Countries definitely do not talk about what their spy satellite tech is. They'll drop some hints or make vague claims, but none of that can be trusted one way or the other.

@gentoobro @WashedOutGundamPilot also even if you were to bring such a station down to a reasonable size it doesn't stop it from being a radar tower in space that everyone can see

@Groomschild @WashedOutGundamPilot Militaries can see it. They wouldn't talk about it because that would tip their hand about what their observation capabilities are.

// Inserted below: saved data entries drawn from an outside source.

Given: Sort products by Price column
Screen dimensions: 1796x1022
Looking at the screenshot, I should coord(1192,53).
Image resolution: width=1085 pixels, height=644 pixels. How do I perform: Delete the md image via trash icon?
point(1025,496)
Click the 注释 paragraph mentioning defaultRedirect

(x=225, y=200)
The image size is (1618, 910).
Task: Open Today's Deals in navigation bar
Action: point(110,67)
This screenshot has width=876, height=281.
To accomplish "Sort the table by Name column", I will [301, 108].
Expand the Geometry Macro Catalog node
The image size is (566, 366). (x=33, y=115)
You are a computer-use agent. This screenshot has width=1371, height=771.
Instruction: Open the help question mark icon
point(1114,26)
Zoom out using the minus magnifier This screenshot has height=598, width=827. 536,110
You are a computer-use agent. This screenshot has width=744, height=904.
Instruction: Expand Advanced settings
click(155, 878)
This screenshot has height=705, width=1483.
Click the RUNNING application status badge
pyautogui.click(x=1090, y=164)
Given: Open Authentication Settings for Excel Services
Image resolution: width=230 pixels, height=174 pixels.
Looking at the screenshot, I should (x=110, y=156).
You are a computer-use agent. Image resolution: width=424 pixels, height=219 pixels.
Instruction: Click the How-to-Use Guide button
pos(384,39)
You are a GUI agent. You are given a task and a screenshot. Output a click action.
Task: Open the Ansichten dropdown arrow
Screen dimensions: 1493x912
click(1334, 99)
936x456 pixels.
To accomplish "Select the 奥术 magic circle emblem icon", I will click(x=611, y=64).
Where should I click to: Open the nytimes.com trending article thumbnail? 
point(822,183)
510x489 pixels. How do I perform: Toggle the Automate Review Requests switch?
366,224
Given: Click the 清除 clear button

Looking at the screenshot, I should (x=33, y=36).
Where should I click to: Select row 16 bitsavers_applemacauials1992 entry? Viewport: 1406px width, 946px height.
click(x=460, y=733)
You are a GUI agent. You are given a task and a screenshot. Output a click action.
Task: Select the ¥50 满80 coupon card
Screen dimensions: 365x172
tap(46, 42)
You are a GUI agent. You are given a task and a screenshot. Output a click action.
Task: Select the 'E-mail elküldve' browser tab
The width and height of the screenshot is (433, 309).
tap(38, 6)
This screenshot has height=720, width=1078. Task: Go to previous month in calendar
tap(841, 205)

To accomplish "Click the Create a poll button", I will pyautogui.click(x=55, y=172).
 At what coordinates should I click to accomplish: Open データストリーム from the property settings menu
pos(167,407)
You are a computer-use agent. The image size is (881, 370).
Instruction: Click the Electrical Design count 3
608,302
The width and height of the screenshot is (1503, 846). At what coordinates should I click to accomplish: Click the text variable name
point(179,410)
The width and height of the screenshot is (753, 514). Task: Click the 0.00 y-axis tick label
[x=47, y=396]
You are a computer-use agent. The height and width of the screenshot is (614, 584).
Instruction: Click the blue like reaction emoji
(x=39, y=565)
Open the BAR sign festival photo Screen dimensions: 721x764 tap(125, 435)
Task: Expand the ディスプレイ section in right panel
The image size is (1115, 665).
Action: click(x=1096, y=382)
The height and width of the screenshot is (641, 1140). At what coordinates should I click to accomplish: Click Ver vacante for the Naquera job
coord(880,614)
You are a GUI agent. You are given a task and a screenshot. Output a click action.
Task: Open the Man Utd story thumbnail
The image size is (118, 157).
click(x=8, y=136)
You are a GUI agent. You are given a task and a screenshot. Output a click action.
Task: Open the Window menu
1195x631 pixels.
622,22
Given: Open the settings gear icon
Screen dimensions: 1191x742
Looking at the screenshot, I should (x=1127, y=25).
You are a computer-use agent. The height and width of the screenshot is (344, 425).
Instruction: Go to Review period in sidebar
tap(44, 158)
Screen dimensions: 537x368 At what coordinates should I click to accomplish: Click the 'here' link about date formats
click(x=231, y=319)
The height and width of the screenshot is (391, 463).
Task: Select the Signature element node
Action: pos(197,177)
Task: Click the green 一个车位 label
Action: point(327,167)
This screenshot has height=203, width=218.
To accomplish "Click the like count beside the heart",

Just looking at the launch vehicles and retired historic designs, spy satellites are YUGE.

@gentoobro @WashedOutGundamPilot Its not militaries that can see it. it is everyone. that why the US military couldnt block the use of GPS only scramble the code

@Groomschild @WashedOutGundamPilot Only militaries or people closely connected to governments are scanning near-earth space with high-precision radar. Try to build a radar that can tell you more than "yup, there's something there all right" and some men in suits will show up before you break ground.

@gentoobro @WashedOutGundamPilot spy satellite tech is bullshit hype. after the 2000s at least civilian designs have been outpacing almost every form of military electronic

@Groomschild @WashedOutGundamPilot The optics on spy satellites are better than the Hubble. Dunno about JWST, it's pretty good. But the main thing you're missing is that the military doesn't have the budget constraints that some random NASA project has. They can afford to put optics in space that NASA can't. Likewise, they can afford to put massive satellites into orbit to spy on your wifi or whatever.

The tech isn't special, it's just that NASA is broke and the Pentagon spends like no tomorrow.

@gentoobro @WashedOutGundamPilot The problem with that idea is it is like trying to hide mars from a casual astromer. is it possible? yes. is it practical? fuck no

@Groomschild @WashedOutGundamPilot Casual astronomers don't have extremely powerful, extremely precise small-wave radar systems. We're talking NORAD Early Warning type stuff. The signal intelligence satellites are passive; they just listen. You'd have to bounce a signal off them to see them, and that signal would have to be in radio spectrums since the antennae are small and nonreflective.

@gentoobro @WashedOutGundamPilot YOU DONT FUCKING NEED HIGH PRECISION RADAR TO DETECT NEAR EARTH SATELITTES. IF YOU HAD IN THEORY A STLEATH SATELLITE IN LOW EARTH ORBIT IT WOULD JUST BE AS USELESS TO THE HOME NATION AS IT WOULD BE AS DETECTABLE

@Groomschild @WashedOutGundamPilot Detect the existence of? no. Determine the size of? yes.

@gentoobro @WashedOutGundamPilot YOU DONT NEED THAT STUFF RETARD

@Groomschild @WashedOutGundamPilot Ever heard of black paint? They put it on all the spy satellites so home-gamers can't just point their telescope up there and see what's going on. More accurately, so the other team can't point their observatories at it and get really good pictures.

@gentoobro @WashedOutGundamPilot I hate talking to normies about space detection.

@gentoobro @WashedOutGundamPilot THERE IS NOTHING THAT CAN HIDE THE SIZE OF A SATELLITE. PEOPLE WOULD JUST USE THE SILHEOTEE TO DETERMINE THE SIZE

@Groomschild @WashedOutGundamPilot The silhouette of a thin wire mesh is basically non-existent. A thin wire mesh in space is basically invisible. You don't need much surface area to reflect or detect radio waves.

@gentoobro @WashedOutGundamPilot but the thing is you absolute retard is that that wire mesh is made to absorb radar signals that come from earth just as easily as the ones from space. any weather radar station could pick up that kind of station.

@Groomschild @WashedOutGundamPilot Weather radar points outward, not upward. And did you ever notice how the resolution gets worse the further out you get? That's all about precision, and precision is costly. Besides good weather radar is damn expensive and people aren't just buying them to scan the skies for shits and giggles and visits from suits.

@gentoobro @WashedOutGundamPilot by picking up the rapidly moving black spot in space

@gentoobro @Groomschild @WashedOutGundamPilot Better still, just have several satellites in different places in orbit around the sun and they act as an effective telescope of the orbital diameter.
Ground based could still be viable and projects like that aren't really an issue for a White nation anyway so I'm not sure what all the sperging is about.